Newsflash on interest rates

To compensate for the growing inaccuracy of the Julian calendar, which had governed Western society since Julius Caesar, Pope Gregory XIII decreed in 1582 that 4 October would be followed by 15 October that year.  The pontiff’s decision sparked a revolt among the servants, who demanded payment of their wages for the whole month, which the masters refused.

We won’t go so far as to compare the increase in volatility on the bond markets since the start of the year to revolt movements, or Jerome Powell to Gregory XIII, but a change in the timetable, that of the anticipated cuts in the Fed’s key rates, is once again the main factor behind these not inconsiderable bouts of nervousness: 80 bps between the high and low points on the US 10-year Treasury, compared with 70 bps over the same period last year.

Between the six rate cuts expected for 2024 at the start of the year – an optimistic scenario that was largely based on Jerome Powell’s euphoric press conference on 13 December – and the two cuts – barely – deduced today from the Fed Funds market, the data-driven strategy advocated by the Fed has been derailed. It has come up against a wall of contradictory data, reflected in particular in the contrasting fall in core inflation (3.9% in January, 3.8% in February and March, 3.6% in April).

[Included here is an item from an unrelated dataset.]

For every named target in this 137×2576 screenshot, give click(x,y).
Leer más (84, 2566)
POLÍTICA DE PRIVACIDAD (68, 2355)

We have three points to make:

  • Point of market tension – the timetable for anticipated rate cuts, constructed from projected overnight rates at the various FOMC dates, is more comparable to a series of opinion polls than to a forecast timetable, which the market sometimes seems to forget. The difference is of the same order as that between breakeven inflation, which only represents the market’s idea of inflation at a given date, and actual inflation.
  • We have said on several occasions since the end of last year that, given the particularities of US inflation – joint inflation by supply (rise in corporate profit margins) and demand (rise in household disposable income) starting in 2021 – it would be difficult for the Fed to cut rates before the second half of 2024. We maintain our view. We believe that, of all the data closely or remotely related to inflation, the return of a downward trend in core inflation remains the central element that will enable the Fed to act. With this in mind, April’s figure is a step in the right direction.
  • We do not share the minority but much-debated view that the US central bank could raise rates again. This view seems to us to be based less on facts than on the same blind exaggeration that saw it cut rates 6 times in March.